**GIVEN PROBLEM:**
In the text on performance tuning below, repeat the passage from "Database Performance Optimization" up to and including "Common ORM issue." word for word.

**TEXT PASSAGE:**
Systems must maintain capacity headroom.

Finding Bottlenecks (Measure, Don’t Guess)

Performance tuning must always follow:

Measure → Identify bottleneck → Optimize

Never optimize blindly.

Common bottlenecks:

database queries
synchronous logging
serialization
network latency
external APIs

Example: Hidden Bottleneck

Example API:

GET /products/:id

Initial assumption:

Database is slow

Engineers add Redis caching.

But performance does not improve.

After instrumentation:

DB query = 8ms
Redis lookup = 3ms
Logging service = 500ms

Problem:

Logging performed synchronously

Correct solution:

async logging

Code Example: Async Logging

Bad

await logger.logToRemoteService(data);

Better

setImmediate(() => {
  logger.logToRemoteService(data);
});

Or using a queue:

await logQueue.add(data);

Profiling and Distributed Tracing

Profiling

Profilers measure:

CPU usage
memory allocation
function execution time

Example Node.js profiling:

node --prof server.js

Visualization tools generate flame graphs showing slow functions.

Distributed Tracing

Tracing tracks requests across services.

Typical tools:

OpenTelemetry
Jaeger
Zipkin
Datadog APM

Tracing shows:

API Gateway
  ↓
User Service
  ↓
Database
  ↓
Payment Service

Example insight:

API logic = 2ms
DB query = 800ms

Clear bottleneck identified.

Database Performance Optimization

Databases often become the first scaling bottleneck.

Key issues include:

N+1 queries
missing indexes
inefficient joins
excessive connections

The N+1 Query Problem

Common ORM issue.

Example scenario:

Fetch posts with authors.

Bad approach

const posts = await db.posts.findMany();

for (const post of posts) {
  post.author = await db.users.findUnique({
    where: { id: post.authorId }
  });
}

For 100 posts → 101 queries

Optimized Solution

Use joins or bulk fetch.

const posts = await db.posts.findMany({
  include: { author: true }
});

Or SQL:

SELECT p.*, u.name
FROM posts p
JOIN users u
ON p.author_id = u.id;

Database Indexing

Indexes dramatically improve query performance.

Without index:

Full table scan

With index:

Direct lookup

Example:

CREATE INDEX idx_posts_author_id
ON posts(author_id);

Query:

SELECT * FROM posts WHERE author_id = 5;

Performance improvement:

2s → 30ms

Composite Index

Useful when queries filter multiple columns.

CREATE INDEX idx_user_created
ON orders(user_id, created_at);

Works for:

WHERE user_id = ?
WHERE user_id = ? AND created_at > ?

Covering Index

Allows database to serve results directly from index.

Example:

CREATE INDEX idx_user_email
ON users(email)

(Entries pointing to words and elements)
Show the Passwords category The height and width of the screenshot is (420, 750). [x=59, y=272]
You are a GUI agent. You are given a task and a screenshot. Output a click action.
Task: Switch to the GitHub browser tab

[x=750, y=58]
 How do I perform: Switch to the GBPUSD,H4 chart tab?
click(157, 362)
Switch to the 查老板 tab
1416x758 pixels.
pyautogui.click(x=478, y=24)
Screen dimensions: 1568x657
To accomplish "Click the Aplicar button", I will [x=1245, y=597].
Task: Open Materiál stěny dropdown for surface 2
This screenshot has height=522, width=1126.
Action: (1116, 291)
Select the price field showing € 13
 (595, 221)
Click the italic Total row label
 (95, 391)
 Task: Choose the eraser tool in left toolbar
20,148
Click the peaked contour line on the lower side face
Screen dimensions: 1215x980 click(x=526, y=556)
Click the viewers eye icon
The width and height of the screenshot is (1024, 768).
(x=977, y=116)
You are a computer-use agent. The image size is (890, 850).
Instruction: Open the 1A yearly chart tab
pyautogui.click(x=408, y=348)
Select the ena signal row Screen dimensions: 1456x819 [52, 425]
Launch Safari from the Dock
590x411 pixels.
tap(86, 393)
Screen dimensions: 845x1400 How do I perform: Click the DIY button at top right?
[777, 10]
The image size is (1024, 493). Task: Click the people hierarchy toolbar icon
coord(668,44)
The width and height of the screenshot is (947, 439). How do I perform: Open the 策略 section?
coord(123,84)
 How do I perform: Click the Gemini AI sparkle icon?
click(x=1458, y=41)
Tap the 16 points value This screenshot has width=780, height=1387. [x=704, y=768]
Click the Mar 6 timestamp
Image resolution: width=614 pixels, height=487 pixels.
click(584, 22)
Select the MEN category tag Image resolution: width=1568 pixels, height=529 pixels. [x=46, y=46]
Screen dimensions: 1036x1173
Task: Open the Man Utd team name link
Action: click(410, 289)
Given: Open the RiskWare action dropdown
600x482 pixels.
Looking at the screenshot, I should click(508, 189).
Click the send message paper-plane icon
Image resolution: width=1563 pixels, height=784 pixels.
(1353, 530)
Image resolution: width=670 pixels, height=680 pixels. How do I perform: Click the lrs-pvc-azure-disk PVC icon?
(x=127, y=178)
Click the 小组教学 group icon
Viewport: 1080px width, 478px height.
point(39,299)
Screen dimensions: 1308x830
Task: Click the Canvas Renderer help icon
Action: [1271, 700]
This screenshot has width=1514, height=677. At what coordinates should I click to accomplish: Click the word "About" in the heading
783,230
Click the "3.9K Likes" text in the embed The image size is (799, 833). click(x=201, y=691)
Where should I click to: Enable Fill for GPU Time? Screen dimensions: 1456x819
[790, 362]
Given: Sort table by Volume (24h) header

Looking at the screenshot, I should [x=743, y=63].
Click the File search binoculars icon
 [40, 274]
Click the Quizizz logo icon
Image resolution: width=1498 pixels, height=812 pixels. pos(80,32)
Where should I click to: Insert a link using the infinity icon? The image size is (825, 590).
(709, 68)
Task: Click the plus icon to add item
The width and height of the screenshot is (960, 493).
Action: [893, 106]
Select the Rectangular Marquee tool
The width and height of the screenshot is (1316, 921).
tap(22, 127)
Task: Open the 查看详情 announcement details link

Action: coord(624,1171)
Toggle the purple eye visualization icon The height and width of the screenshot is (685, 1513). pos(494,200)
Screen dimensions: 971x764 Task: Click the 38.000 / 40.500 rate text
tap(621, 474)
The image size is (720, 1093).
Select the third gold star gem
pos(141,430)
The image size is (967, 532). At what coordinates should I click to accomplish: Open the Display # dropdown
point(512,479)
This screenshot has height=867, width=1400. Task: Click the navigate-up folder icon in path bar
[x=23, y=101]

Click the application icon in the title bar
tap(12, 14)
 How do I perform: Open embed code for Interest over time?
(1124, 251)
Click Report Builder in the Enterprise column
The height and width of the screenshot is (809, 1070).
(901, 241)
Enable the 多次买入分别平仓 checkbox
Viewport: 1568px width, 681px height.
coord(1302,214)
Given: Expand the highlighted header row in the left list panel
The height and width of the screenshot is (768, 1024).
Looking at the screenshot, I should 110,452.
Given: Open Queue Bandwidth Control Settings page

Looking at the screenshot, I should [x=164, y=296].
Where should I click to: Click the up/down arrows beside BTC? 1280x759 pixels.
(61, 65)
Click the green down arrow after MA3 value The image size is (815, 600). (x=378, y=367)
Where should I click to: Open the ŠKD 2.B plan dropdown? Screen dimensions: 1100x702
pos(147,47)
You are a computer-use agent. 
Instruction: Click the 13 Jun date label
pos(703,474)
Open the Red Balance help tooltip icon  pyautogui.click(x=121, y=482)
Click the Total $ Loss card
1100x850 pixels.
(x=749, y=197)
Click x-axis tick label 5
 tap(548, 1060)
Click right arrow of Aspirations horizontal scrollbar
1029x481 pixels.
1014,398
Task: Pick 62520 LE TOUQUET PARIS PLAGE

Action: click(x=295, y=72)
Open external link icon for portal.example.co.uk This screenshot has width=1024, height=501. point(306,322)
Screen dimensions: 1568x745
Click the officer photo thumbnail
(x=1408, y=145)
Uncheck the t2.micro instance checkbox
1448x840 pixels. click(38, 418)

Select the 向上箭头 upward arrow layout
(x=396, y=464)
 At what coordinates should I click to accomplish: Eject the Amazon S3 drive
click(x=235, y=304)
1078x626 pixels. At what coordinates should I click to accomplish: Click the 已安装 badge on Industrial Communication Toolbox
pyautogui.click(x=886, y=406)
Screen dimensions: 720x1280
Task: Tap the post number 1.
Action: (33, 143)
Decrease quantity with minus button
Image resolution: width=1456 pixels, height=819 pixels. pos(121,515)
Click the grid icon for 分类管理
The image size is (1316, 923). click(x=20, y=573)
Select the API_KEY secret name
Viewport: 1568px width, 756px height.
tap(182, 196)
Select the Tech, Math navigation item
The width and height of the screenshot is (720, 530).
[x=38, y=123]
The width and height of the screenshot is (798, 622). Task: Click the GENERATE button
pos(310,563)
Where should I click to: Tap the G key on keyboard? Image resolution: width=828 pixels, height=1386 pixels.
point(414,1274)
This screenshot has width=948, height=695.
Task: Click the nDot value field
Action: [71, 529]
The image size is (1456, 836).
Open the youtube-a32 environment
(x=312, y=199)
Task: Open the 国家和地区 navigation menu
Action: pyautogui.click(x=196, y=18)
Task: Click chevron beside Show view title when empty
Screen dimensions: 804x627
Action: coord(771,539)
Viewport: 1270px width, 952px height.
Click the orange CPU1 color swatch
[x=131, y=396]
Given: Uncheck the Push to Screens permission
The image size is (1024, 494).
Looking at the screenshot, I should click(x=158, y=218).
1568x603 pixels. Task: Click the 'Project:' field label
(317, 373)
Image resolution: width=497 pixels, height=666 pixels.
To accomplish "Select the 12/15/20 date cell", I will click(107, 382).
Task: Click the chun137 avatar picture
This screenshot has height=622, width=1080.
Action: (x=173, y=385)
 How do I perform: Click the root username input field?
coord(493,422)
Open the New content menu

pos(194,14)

**OUTPUT FOR THIS EXERCISE:**
Database Performance Optimization

Databases often become the first scaling bottleneck.

Key issues include:

N+1 queries
missing indexes
inefficient joins
excessive connections

The N+1 Query Problem

Common ORM issue.